Figure 16. GoogleNet

VGG

VGGNet was introduced in (Simonyan and Zisserman, 2015) as an extension of standard convolutional networks such as LeNet and AlexNet with the difference that the network is deeper with 16-19 layers and with smaller (3×3) convolutional filters. They achieved 2nd and 1st place in the 2014 ImageNet Challenge in classification and localization. The increase in depth and the smaller receptive fields of the convolutions reduce the number of parameters compared to a standard convolutional network and work as a regularizer of the network. The configuration for VGG-16 (16 weight layers) combines stacked of two 3×3 convolutions with 64, 128, 256, 512, and 512 channels respectively, max-pooling layers and full and three fully connected layers of size 4096, 4096, and 1000 (for the 1000 classes). The activation function is ReLU. Figure 17 shows a truncated VGG-19 network.

ResNet

Residual networks (ResNet) introduced by (He et al., 2015b) are networks similar to VGG networks but with skip connections. These skip connections (Figure 17, the loops are the skip connections in the 34-Layer ResNet) connect inputs to outputs by adding the input values to the layer outputs coming from convolutional networks. Because the identity function is forced into the output at each step, the model focuses on fitting the residuals from the identity, a task that is easier to achieve as the authors have documented. Models can be very deep without encountering optimization problems or vanishing/exploding gradient issues. They evaluate their model on ImageNet and on CIFAR-10.  Their ResNet model with 152 layers won the ILSVRC in 2015.
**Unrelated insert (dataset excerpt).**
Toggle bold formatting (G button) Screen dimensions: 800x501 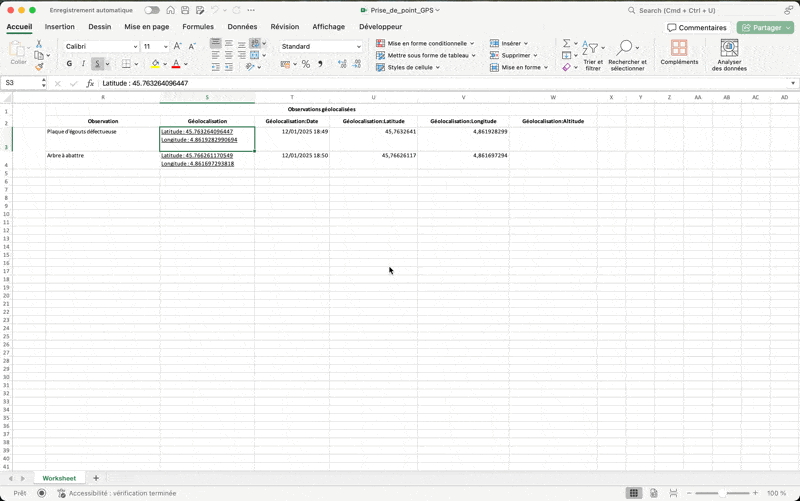[69, 64]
Figure 17. VGG Net vs 34-Layer plain and 34-Layer ResNet. Source: (He et al., 2015b)

References

Goodfellow, I., Bengio, Y., Courville, A., 2016. Deep Learning, Illustrated edition. ed. The MIT Press, Cambridge, Massachusetts.

He, K., Zhang, X., Ren, S., Sun, J., 2015a. Delving Deep into Rectifiers: Surpassing Human-Level Performance on ImageNet Classification. ArXiv150201852 Cs.

He, K., Zhang, X., Ren, S., Sun, J., 2015b. Deep Residual Learning for Image Recognition. ArXiv151203385 Cs.

Krizhevsky, A., Sutskever, I., Hinton, G.E., 2012. ImageNet Classification with Deep Convolutional Neural Networks. Adv. Neural Inf. Process. Syst. 25, 1097–1105.

LeCun, Y., Boser, B., Denker, J.S., Henderson, D., Howard, R.E., Hubbard, W., Jackel, L.D., 1989. Backpropagation applied to handwritten zip code recognition. Neural Comput. 1, 541–551. https://doi.org/10.1162/neco.1989.1.4.541

Lin, M., Chen, Q., Yan, S., 2014. Network In Network. ArXiv13124400 Cs.

Simonyan, K., Zisserman, A., 2015. Very Deep Convolutional Networks for Large-Scale Image Recognition. ArXiv14091556 Cs.

Srivastava, N., Hinton, G., Krizhevsky, A., Sutskever, I., Salakhutdinov, R., 2014. Dropout: A Simple Way to Prevent Neural Networks from Overfitting. J. Mach. Learn. Res. 15, 1929–1958.

Szegedy, C., Liu, W., Jia, Y., Sermanet, P., Reed, S., Anguelov, D., Erhan, D., Vanhoucke, V., Rabinovich, A., 2014. Going Deeper with Convolutions. ArXiv14094842 Cs.